What is required: Lines outside the range are not wanted. Give again exactly the lines between the line holding "Enable the 2.4 GHz network OFF switch" and the line holding "Viewport: 1415px width, 654px height.", inclusive, from the listing below.

Input data:

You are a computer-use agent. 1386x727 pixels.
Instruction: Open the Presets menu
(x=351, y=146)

...

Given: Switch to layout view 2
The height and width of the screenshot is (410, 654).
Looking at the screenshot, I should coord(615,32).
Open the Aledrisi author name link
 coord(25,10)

...

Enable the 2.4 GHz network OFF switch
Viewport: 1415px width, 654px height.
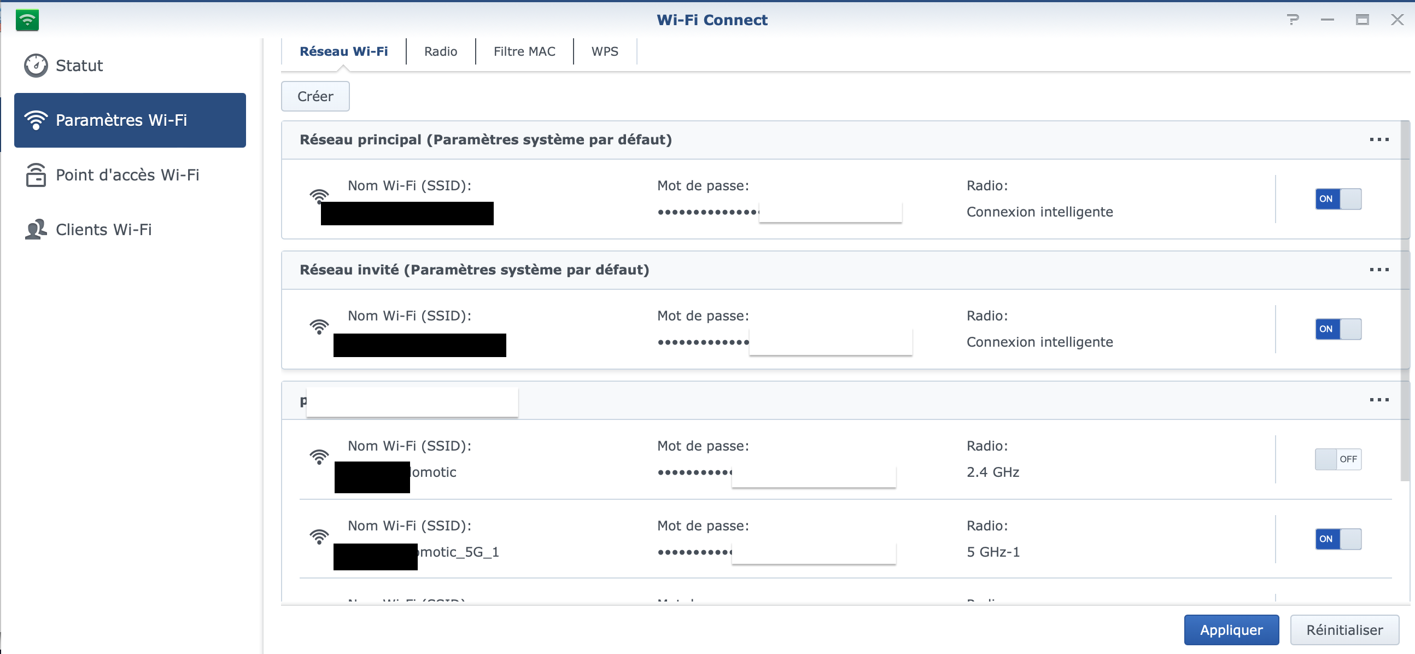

Answer section:
Enable the 2.4 GHz network OFF switch
Viewport: 1415px width, 654px height.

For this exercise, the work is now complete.